— start QUOTED PASSAGE —

"He Sleeps, and Glory is His Sentinel”

April 22, 2019
11 mins read

Editor’s note:  The following account of the Second Battle of Corinth is extracted from Recollections of Thomas D. Duncan, A Confederate Soldier (published 1922).  All spelling in the original.

The command of General Forrest was not in the battle of Corinth, as it occurred while we were in Kentucky; but because of the sentiment that attaches to the place as my home I desire to record here the substance of a description given me by a kinsman of the Second Texas who was in the battle.

After the battle of Iuka, on September 19 and 20, 1862, the commands of General Price and General Van Dorn were united; and these two commanders resolved to attack Corinth, then occupied by the Union Army under General Rosecrans.

Maj. Gen. Sterling Price, C.S.A.
Maj. Gen. Earl van Dorn, C.S.A.

Under the supreme command of General Van Dorn, the Confederate Army left Chewalla, a railroad station eight miles west of Corinth, on the morning of October 3, 1862.

About ten o’clock in the morning the order to attack was given, and the command moved forward cautiously, with its skirmish line deployed in front. In a short time the skirmishers of the Second Texas became engaged with skirmishers of the enemy, and the Forty-Second Alabama Regiment, coming up during the engagement, mistook the Texans for a command of the enemy, and fired upon them, killing Lieutenant Haynes, of Company E., and six private soldiers.

— end QUOTED PASSAGE —

OBJECTIVE A: Please reproduce the Corinth battle account in full, word for word.

— start SUPPLIED INFORMATION —

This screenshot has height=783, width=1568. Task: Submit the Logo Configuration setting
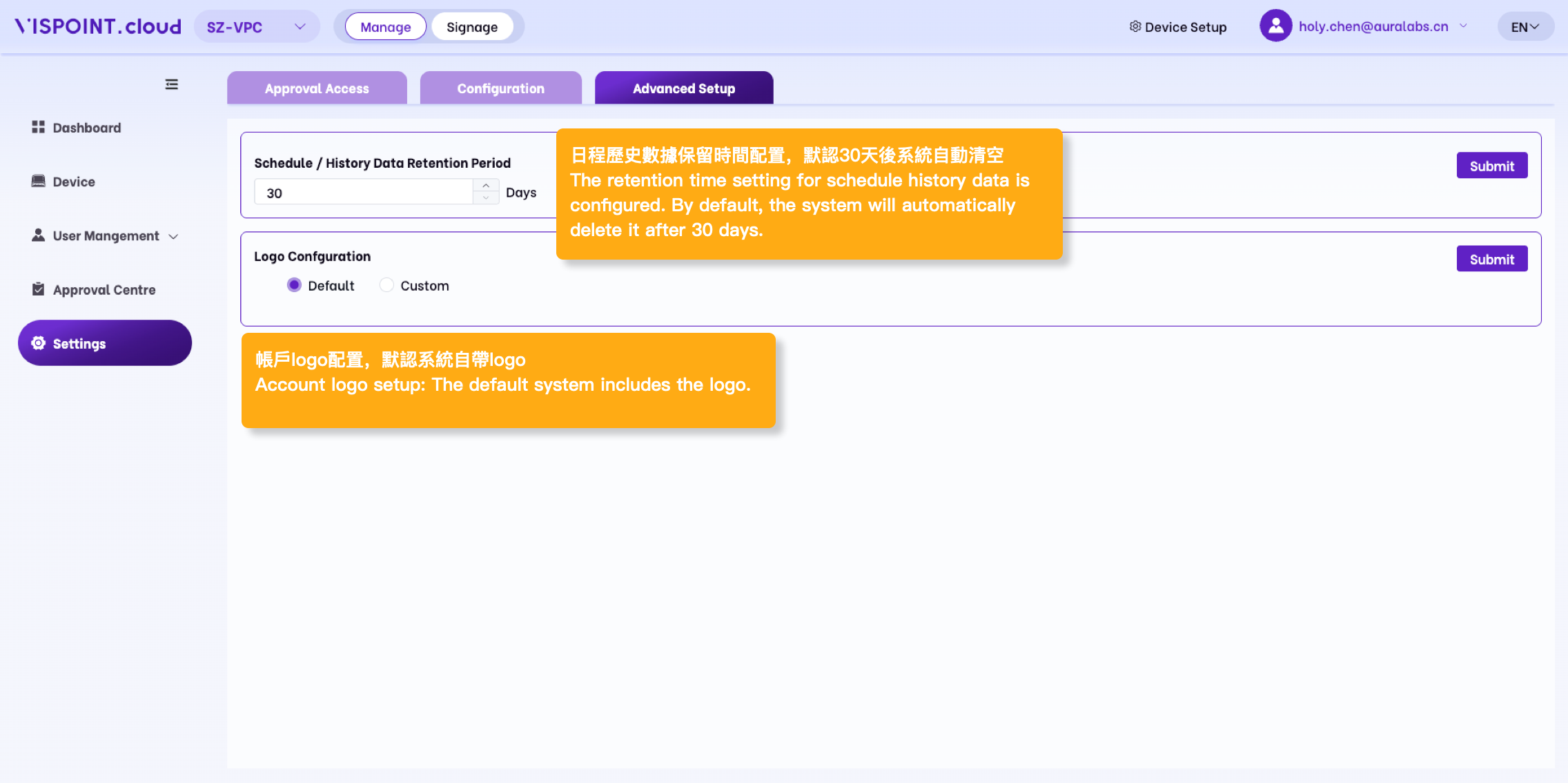click(x=1491, y=259)
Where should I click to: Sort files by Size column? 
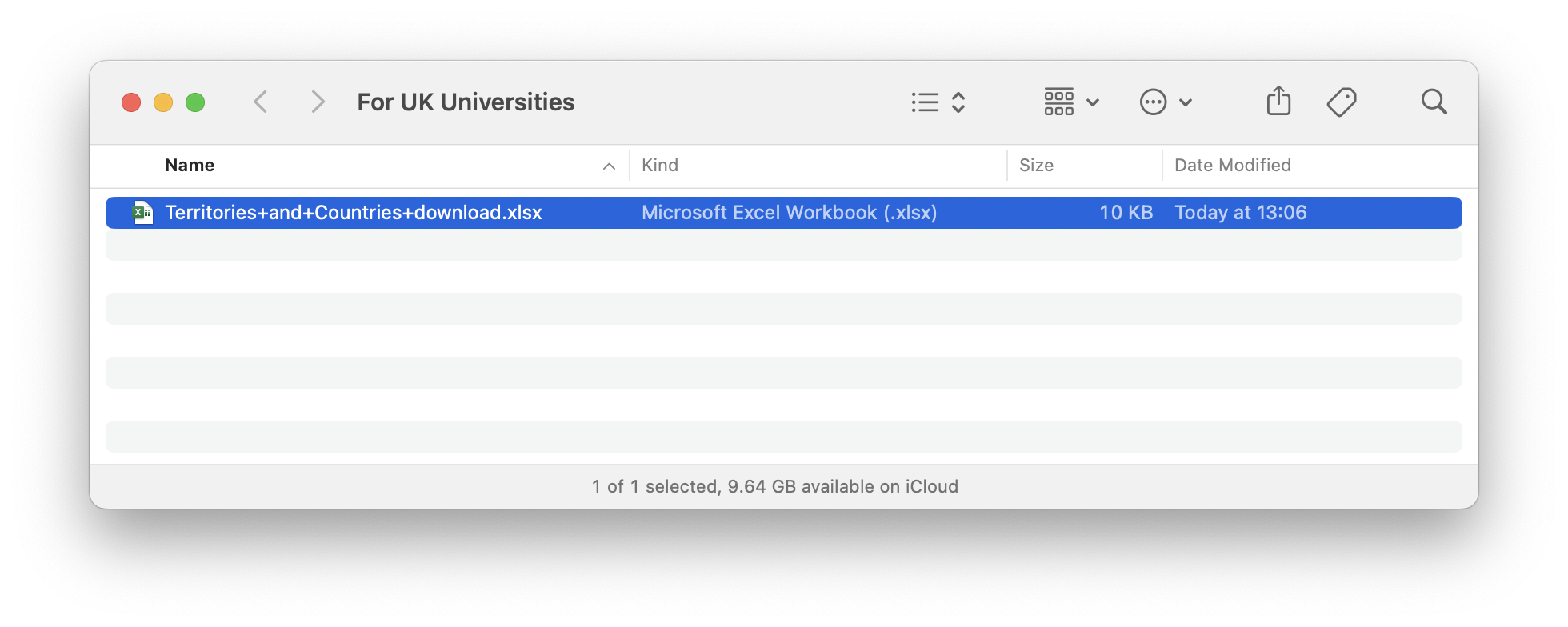(x=1036, y=166)
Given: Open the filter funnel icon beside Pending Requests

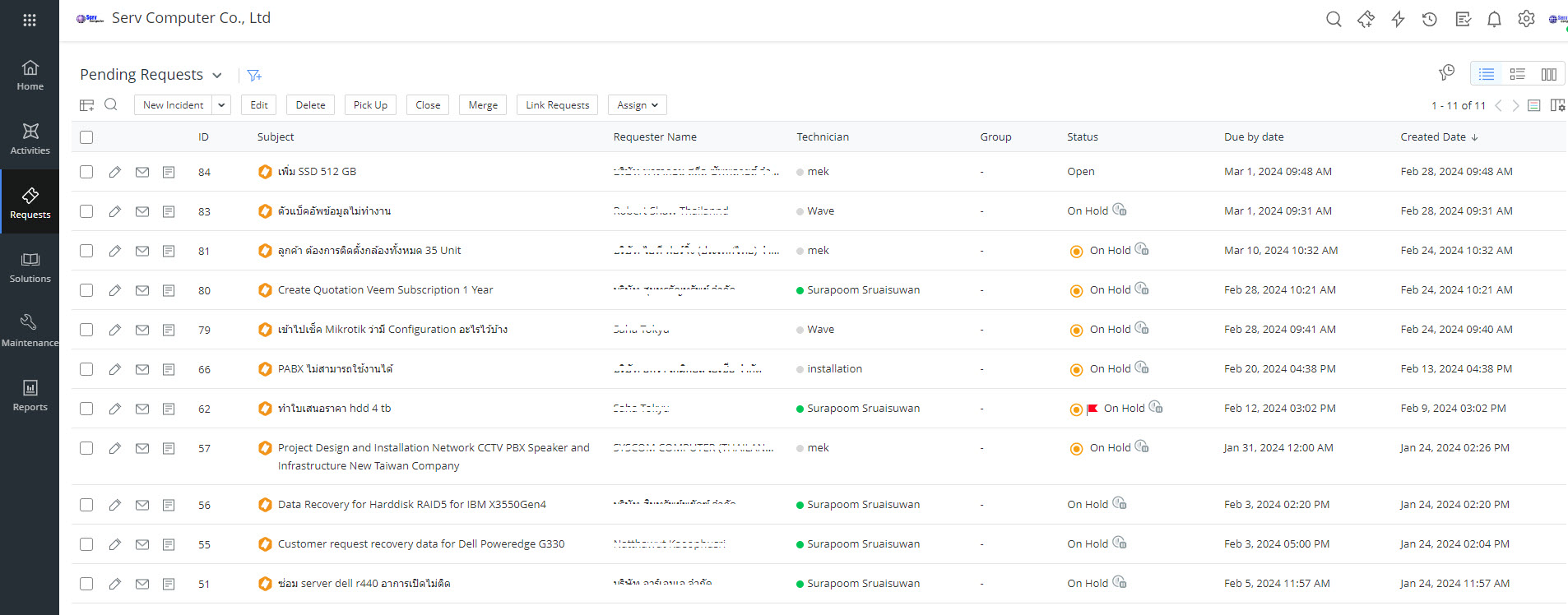Looking at the screenshot, I should tap(254, 75).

— end SUPPLIED INFORMATION —

OBJECTIVE B: Write out every one of the dataset entries verbatim, omitting the pictures.

EXPECTED OUTPUT A:
"He Sleeps, and Glory is His Sentinel”

April 22, 2019
11 mins read

Editor’s note:  The following account of the Second Battle of Corinth is extracted from Recollections of Thomas D. Duncan, A Confederate Soldier (published 1922).  All spelling in the original.

The command of General Forrest was not in the battle of Corinth, as it occurred while we were in Kentucky; but because of the sentiment that attaches to the place as my home I desire to record here the substance of a description given me by a kinsman of the Second Texas who was in the battle.

After the battle of Iuka, on September 19 and 20, 1862, the commands of General Price and General Van Dorn were united; and these two commanders resolved to attack Corinth, then occupied by the Union Army under General Rosecrans.

Maj. Gen. Sterling Price, C.S.A.
Maj. Gen. Earl van Dorn, C.S.A.

Under the supreme command of General Van Dorn, the Confederate Army left Chewalla, a railroad station eight miles west of Corinth, on the morning of October 3, 1862.

About ten o’clock in the morning the order to attack was given, and the command moved forward cautiously, with its skirmish line deployed in front. In a short time the skirmishers of the Second Texas became engaged with skirmishers of the enemy, and the Forty-Second Alabama Regiment, coming up during the engagement, mistook the Texans for a command of the enemy, and fired upon them, killing Lieutenant Haynes, of Company E., and six private soldiers.

EXPECTED OUTPUT B:
This screenshot has height=783, width=1568. Task: Submit the Logo Configuration setting
click(x=1491, y=259)
Where should I click to: Sort files by Size column? 
(x=1036, y=166)
Given: Open the filter funnel icon beside Pending Requests

Looking at the screenshot, I should tap(254, 75).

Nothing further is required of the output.